= TASK DATA =

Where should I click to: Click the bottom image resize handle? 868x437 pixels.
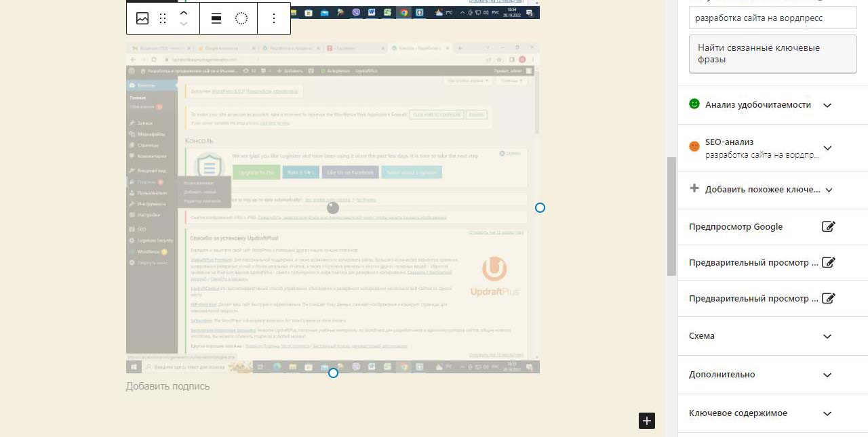(333, 373)
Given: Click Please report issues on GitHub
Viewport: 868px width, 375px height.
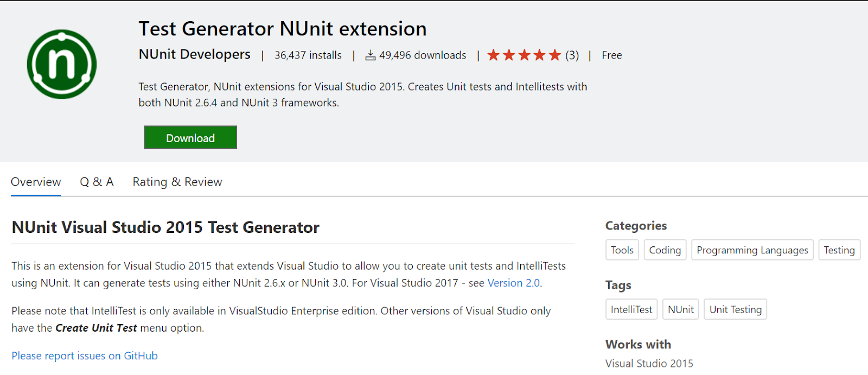Looking at the screenshot, I should tap(84, 355).
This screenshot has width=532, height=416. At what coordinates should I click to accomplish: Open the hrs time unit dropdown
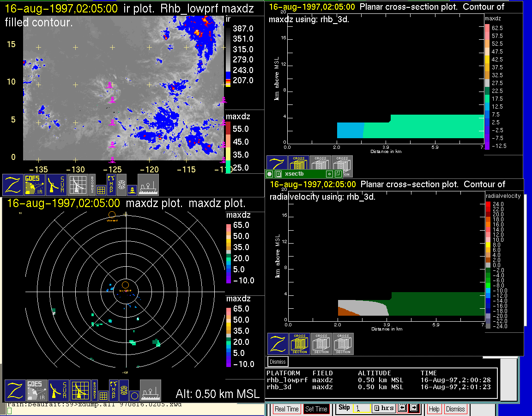click(x=383, y=409)
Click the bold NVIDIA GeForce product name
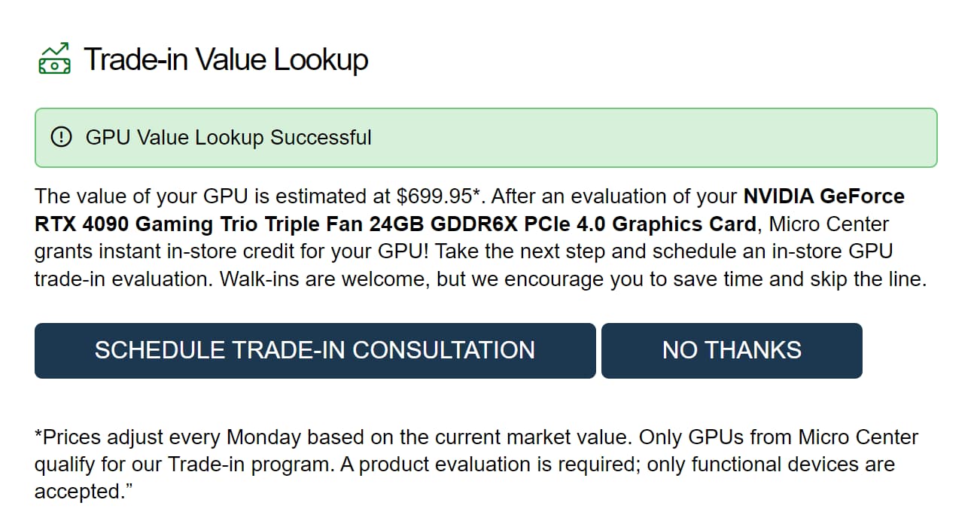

= INSTRUCTIONS FOR THE TASK =
Exactly the lines from the one with "This screenshot has" to the last line of the listing are wanted, both ends included and pictures excluded.

= RESPONSE TO THE EXERCISE =
This screenshot has width=532, height=416. At what coordinates should I click to accomplish: Open the hrs time unit dropdown
click(x=383, y=409)
Click the bold NVIDIA GeForce product name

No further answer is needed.